Windows 7 is officially released to the public on Thursday. CNET provides information on just what you're getting with your Windows 7 Starter, Home Premium, Professional, or Ultimate, take a look at the chart and explanation below.
Although it sounds full-featured, Home Premium definitely offers less than Windows 7 Pro or Windows 7 Ultimate. Location-aware printing, presentation mode, and XP Mode are not available. Neither is BitLocker, AppLocker, the remote desktop host feature, nor Aero glass via remote. AppLocker is the new feature that allows system administrators to restrict program access from the Group Policy settings. You also can't use the Windows 7 Backup and Restore feature to work with network drives, just like Windows 7 Starter. That feature doesn't come in until the Pro version.
Windosw 7 Professional is the power user edition of the new operating system, retailing for $199.99. In addition to all the features in the Home Premium edition, Pro is designed to be flexible for dual use in the home and small business. It will support up to 192GB of physical RAM in 64-bit mode, it supports legacy Windows XP productivity programs via XP Mode, it can work with two physical processors, and it can back up your data to a networked drive. It still lacks the AppLocker and BitLocker features, it can't handle the pretty but superfluous remote Aero glass support, and it lacks the multilingual interface support pack.

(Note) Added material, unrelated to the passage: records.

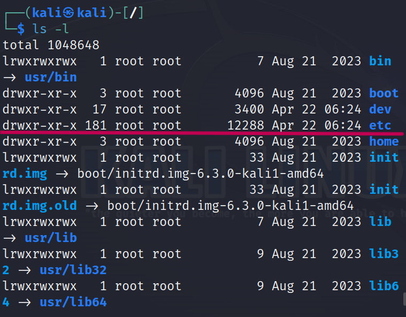Click the "bin" symlink name

(380, 61)
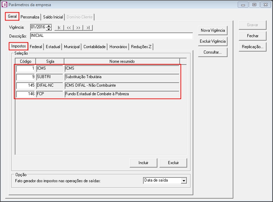Go to first vigência record
The image size is (273, 202).
[x=59, y=28]
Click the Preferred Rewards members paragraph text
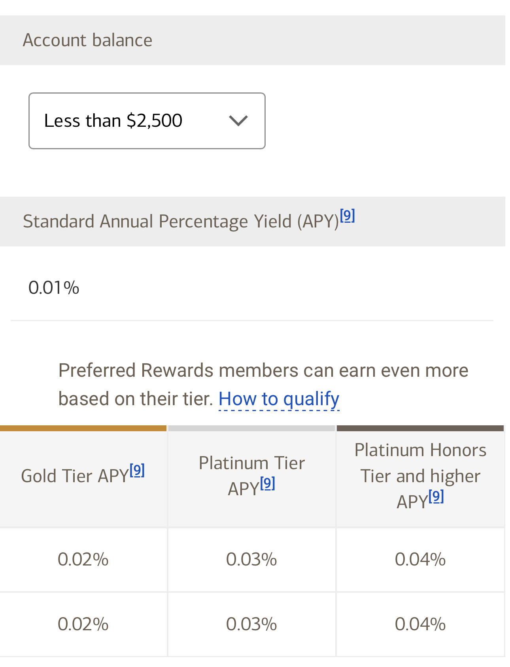Viewport: 510px width, 667px height. pyautogui.click(x=263, y=371)
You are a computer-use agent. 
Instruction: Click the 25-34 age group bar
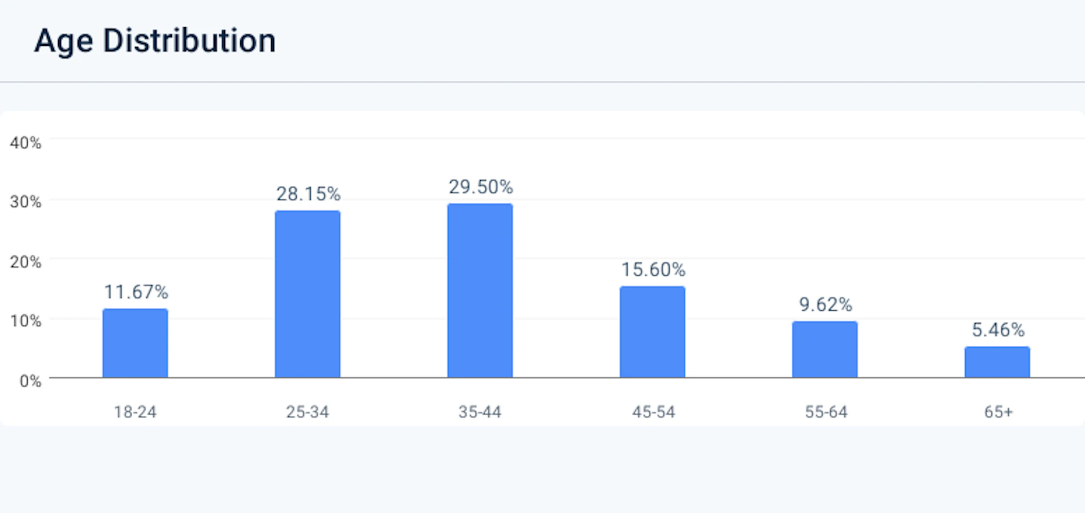coord(307,294)
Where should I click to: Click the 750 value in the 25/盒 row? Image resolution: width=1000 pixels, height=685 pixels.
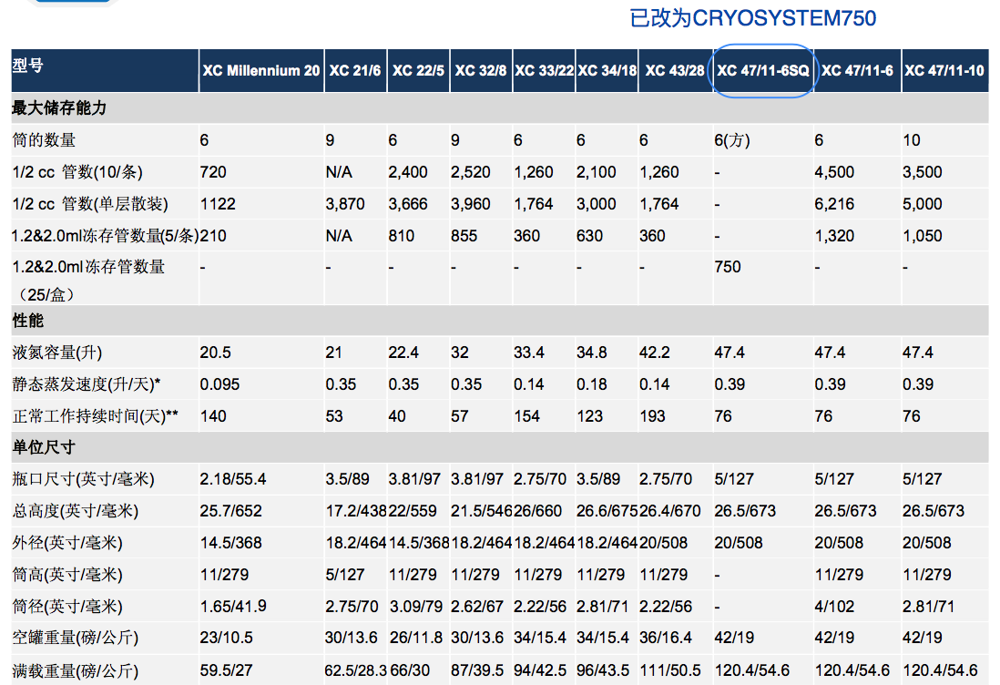(x=728, y=267)
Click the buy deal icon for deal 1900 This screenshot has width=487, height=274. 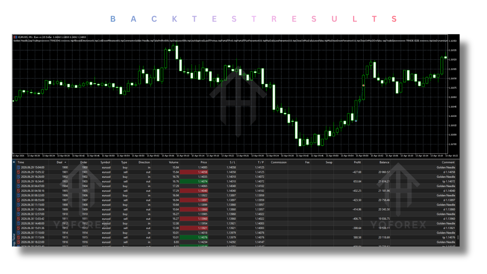[x=19, y=167]
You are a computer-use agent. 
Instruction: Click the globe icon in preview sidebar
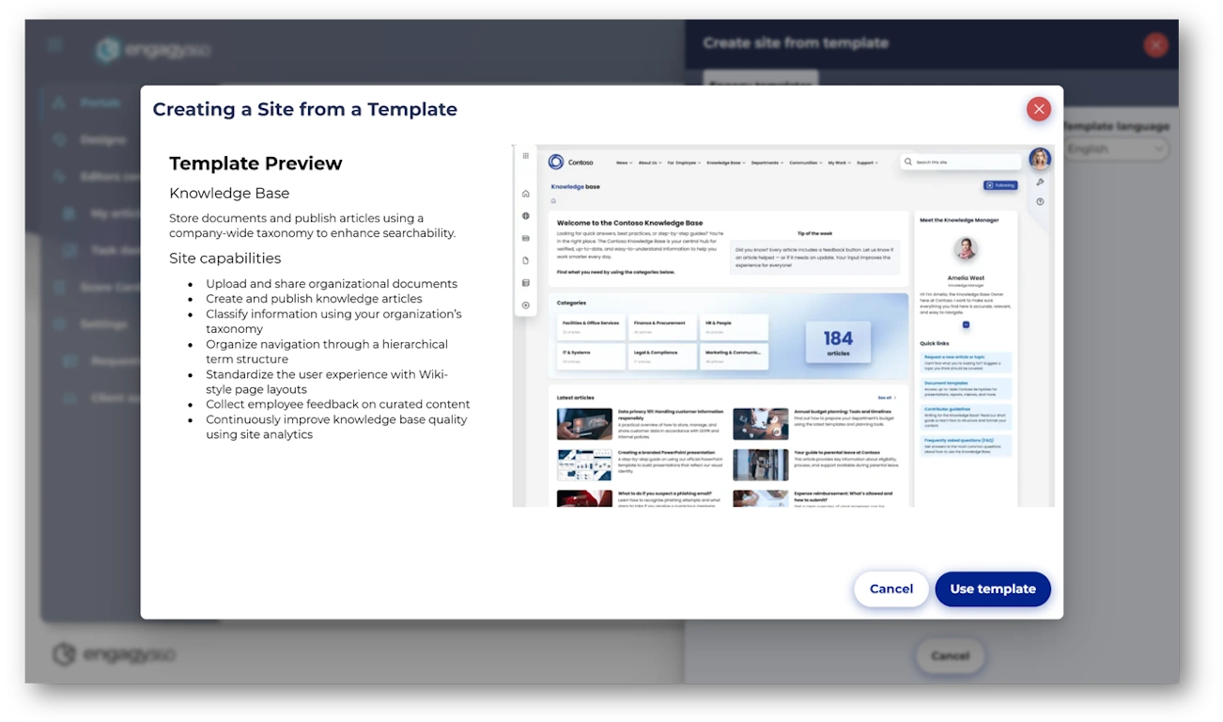[x=526, y=216]
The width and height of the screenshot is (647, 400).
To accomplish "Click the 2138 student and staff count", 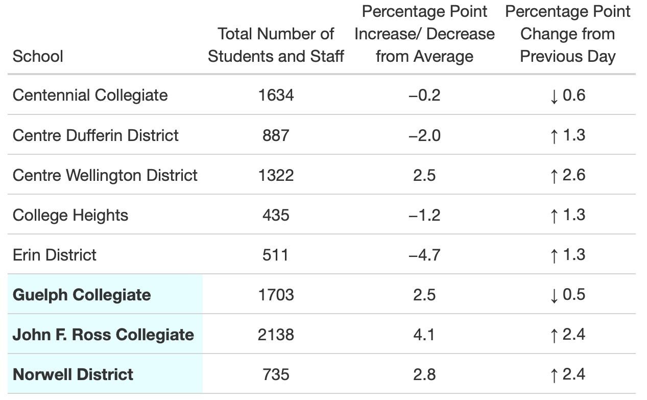I will click(276, 335).
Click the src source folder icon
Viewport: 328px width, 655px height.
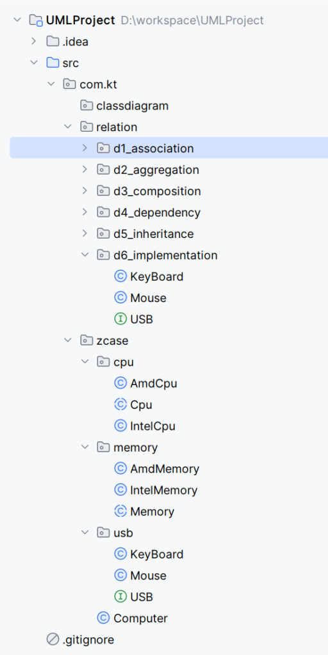53,63
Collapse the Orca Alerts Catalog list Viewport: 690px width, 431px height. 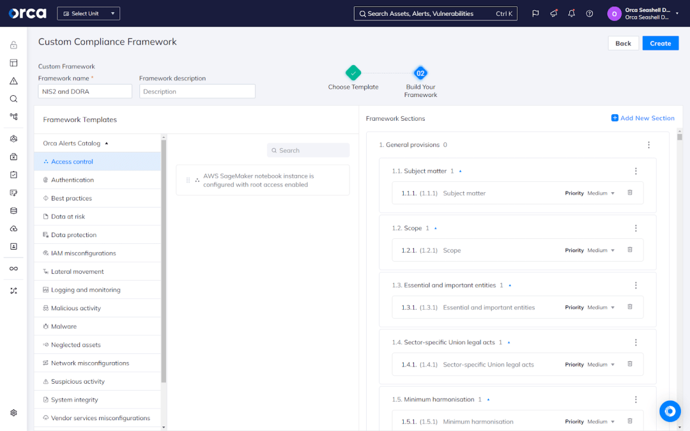click(x=107, y=144)
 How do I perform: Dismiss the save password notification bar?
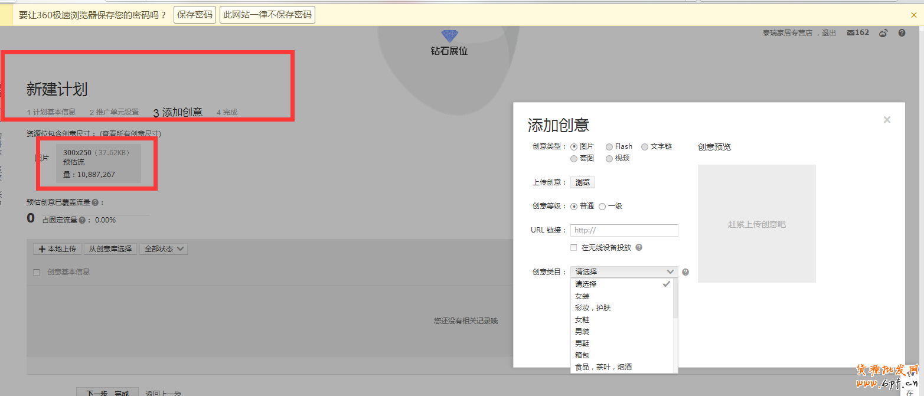[914, 15]
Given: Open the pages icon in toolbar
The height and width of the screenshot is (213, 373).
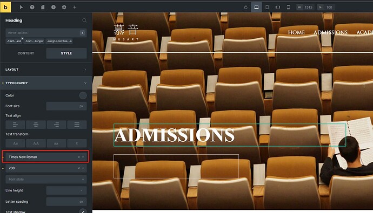Looking at the screenshot, I should point(43,8).
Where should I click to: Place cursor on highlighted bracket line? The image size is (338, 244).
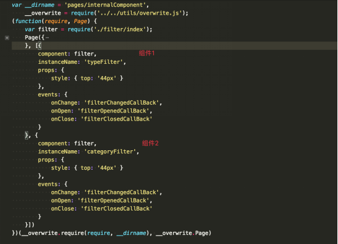point(174,46)
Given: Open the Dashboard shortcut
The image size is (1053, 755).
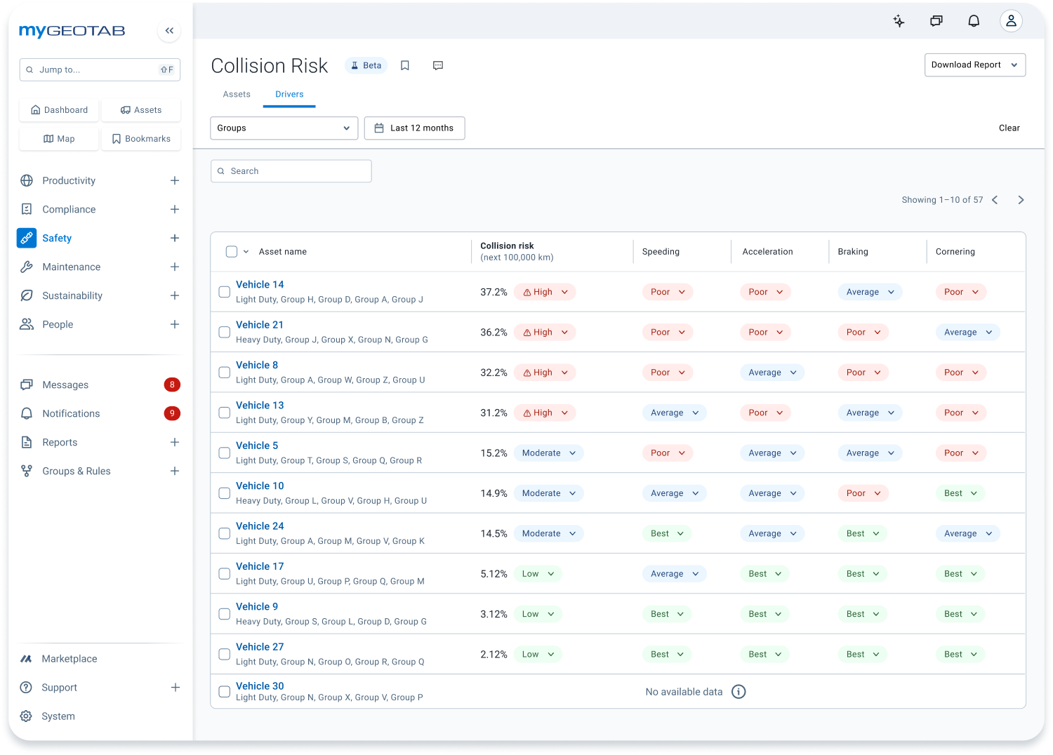Looking at the screenshot, I should click(59, 109).
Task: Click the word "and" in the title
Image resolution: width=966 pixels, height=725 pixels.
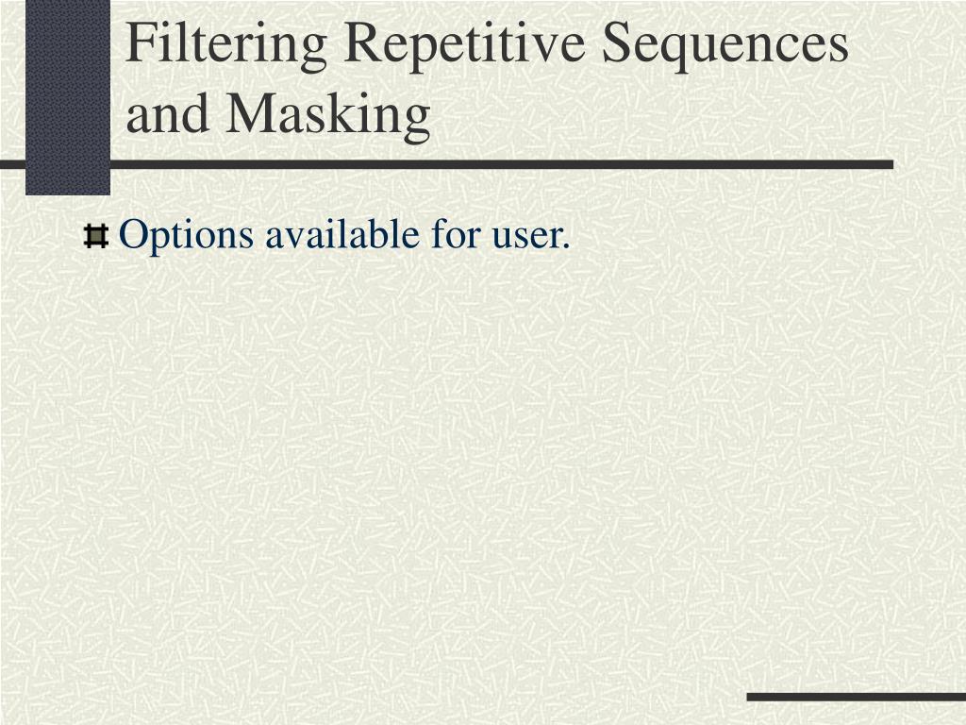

Windows 7 Ultimate, retailing for $219.99, supports those features plus virtual hard-disk booting and a subsystem for Unix applications. Although it's possible to conceive of some home uses for Ultimate, the features that separate it from Windows 7 Pro set it in a class that's almost exclusively for intensive international or network use. For most office or home power users, it's not really recommended.